- Goal of the exercise: Rewrite the data below, changing every "center point" to "central point" and leaving everything else as it is.

- Records for this task:

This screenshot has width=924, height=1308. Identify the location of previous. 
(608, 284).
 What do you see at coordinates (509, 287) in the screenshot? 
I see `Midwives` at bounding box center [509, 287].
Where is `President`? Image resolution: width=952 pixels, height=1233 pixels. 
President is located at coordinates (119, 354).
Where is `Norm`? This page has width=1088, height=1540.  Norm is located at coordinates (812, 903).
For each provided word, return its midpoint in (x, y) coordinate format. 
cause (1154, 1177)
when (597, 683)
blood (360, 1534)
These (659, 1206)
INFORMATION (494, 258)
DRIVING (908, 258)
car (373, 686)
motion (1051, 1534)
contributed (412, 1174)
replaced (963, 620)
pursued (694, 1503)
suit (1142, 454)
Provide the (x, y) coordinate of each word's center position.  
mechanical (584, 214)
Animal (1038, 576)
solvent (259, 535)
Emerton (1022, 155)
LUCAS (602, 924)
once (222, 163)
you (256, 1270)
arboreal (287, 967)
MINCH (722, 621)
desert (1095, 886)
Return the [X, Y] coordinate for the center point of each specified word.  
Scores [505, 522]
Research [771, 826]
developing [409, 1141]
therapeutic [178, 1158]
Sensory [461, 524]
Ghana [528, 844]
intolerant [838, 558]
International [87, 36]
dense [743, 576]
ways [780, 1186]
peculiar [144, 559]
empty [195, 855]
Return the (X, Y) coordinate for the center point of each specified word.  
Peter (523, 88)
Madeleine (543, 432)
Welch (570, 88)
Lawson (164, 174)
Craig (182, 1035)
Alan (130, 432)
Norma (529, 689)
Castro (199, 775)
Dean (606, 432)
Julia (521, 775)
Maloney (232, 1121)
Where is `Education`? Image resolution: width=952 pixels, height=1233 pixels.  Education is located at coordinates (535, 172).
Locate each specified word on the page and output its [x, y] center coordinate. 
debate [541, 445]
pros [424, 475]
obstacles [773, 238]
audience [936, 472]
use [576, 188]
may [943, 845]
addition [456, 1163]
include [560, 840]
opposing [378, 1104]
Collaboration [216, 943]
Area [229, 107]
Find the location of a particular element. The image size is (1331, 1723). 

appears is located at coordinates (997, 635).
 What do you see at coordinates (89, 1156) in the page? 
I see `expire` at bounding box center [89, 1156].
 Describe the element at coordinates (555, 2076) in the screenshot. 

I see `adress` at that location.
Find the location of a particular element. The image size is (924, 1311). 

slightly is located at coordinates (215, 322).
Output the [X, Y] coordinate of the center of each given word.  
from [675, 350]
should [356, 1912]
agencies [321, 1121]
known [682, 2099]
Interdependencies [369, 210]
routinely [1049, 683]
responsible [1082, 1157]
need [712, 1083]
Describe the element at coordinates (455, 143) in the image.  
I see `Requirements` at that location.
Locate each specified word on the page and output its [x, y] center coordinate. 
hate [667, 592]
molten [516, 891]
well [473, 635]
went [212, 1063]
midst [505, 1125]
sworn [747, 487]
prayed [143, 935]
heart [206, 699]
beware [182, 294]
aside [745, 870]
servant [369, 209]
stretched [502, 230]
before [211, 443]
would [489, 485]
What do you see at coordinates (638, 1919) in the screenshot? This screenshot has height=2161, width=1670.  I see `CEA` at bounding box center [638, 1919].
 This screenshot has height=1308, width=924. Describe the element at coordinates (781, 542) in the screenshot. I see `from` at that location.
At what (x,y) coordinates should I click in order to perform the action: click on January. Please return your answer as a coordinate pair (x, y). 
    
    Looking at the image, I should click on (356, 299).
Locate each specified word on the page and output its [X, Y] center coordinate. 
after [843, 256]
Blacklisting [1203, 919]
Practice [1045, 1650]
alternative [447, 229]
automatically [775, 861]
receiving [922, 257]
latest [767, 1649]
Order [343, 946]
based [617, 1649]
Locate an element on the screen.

- Expected answer:
This screenshot has width=924, height=1308. Identify the location of previous. 
(608, 284).
 What do you see at coordinates (509, 287) in the screenshot? 
I see `Midwives` at bounding box center [509, 287].
Where is `President`? Image resolution: width=952 pixels, height=1233 pixels. 
President is located at coordinates (119, 354).
Where is `Norm`? This page has width=1088, height=1540.  Norm is located at coordinates (812, 903).
For each provided word, return its midpoint in (x, y) coordinate format. 
cause (1154, 1177)
when (597, 683)
blood (360, 1534)
These (659, 1206)
INFORMATION (494, 258)
DRIVING (908, 258)
car (373, 686)
motion (1051, 1534)
contributed (412, 1174)
replaced (963, 620)
pursued (694, 1503)
suit (1142, 454)
Provide the (x, y) coordinate of each word's center position.  
mechanical (584, 214)
Animal (1038, 576)
solvent (259, 535)
Emerton (1022, 155)
LUCAS (602, 924)
once (222, 163)
you (256, 1270)
arboreal (287, 967)
MINCH (722, 621)
desert (1095, 886)
Return the [X, Y] coordinate for the central point of each specified word.  
Scores [505, 522]
Research [771, 826]
developing [409, 1141]
therapeutic [178, 1158]
Sensory [461, 524]
Ghana [528, 844]
intolerant [838, 558]
International [87, 36]
dense [743, 576]
ways [780, 1186]
peculiar [144, 559]
empty [195, 855]
Return the (X, Y) coordinate for the central point of each specified word.  
Peter (523, 88)
Madeleine (543, 432)
Welch (570, 88)
Lawson (164, 174)
Craig (182, 1035)
Alan (130, 432)
Norma (529, 689)
Castro (199, 775)
Dean (606, 432)
Julia (521, 775)
Maloney (232, 1121)
Where is `Education`? Image resolution: width=952 pixels, height=1233 pixels.  Education is located at coordinates (535, 172).
Locate each specified word on the page and output its [x, y] center coordinate. 
debate [541, 445]
pros [424, 475]
obstacles [773, 238]
audience [936, 472]
use [576, 188]
may [943, 845]
addition [456, 1163]
include [560, 840]
opposing [378, 1104]
Collaboration [216, 943]
Area [229, 107]
Find the location of a particular element. The image size is (1331, 1723). 

appears is located at coordinates (997, 635).
 What do you see at coordinates (89, 1156) in the page? 
I see `expire` at bounding box center [89, 1156].
 Describe the element at coordinates (555, 2076) in the screenshot. 

I see `adress` at that location.
Find the location of a particular element. The image size is (924, 1311). 

slightly is located at coordinates (215, 322).
Output the [X, Y] coordinate of the center of each given word.  
from [675, 350]
should [356, 1912]
agencies [321, 1121]
known [682, 2099]
Interdependencies [369, 210]
routinely [1049, 683]
responsible [1082, 1157]
need [712, 1083]
Describe the element at coordinates (455, 143) in the image.  
I see `Requirements` at that location.
Locate each specified word on the page and output its [x, y] center coordinate. 
hate [667, 592]
molten [516, 891]
well [473, 635]
went [212, 1063]
midst [505, 1125]
sworn [747, 487]
prayed [143, 935]
heart [206, 699]
beware [182, 294]
aside [745, 870]
servant [369, 209]
stretched [502, 230]
before [211, 443]
would [489, 485]
What do you see at coordinates (638, 1919) in the screenshot? This screenshot has height=2161, width=1670.  I see `CEA` at bounding box center [638, 1919].
 This screenshot has height=1308, width=924. Describe the element at coordinates (781, 542) in the screenshot. I see `from` at that location.
At what (x,y) coordinates should I click in order to perform the action: click on January. Please return your answer as a coordinate pair (x, y). 
    
    Looking at the image, I should click on (356, 299).
Locate each specified word on the page and output its [X, Y] center coordinate. 
after [843, 256]
Blacklisting [1203, 919]
Practice [1045, 1650]
alternative [447, 229]
automatically [775, 861]
receiving [922, 257]
latest [767, 1649]
Order [343, 946]
based [617, 1649]
Locate an element on the screen.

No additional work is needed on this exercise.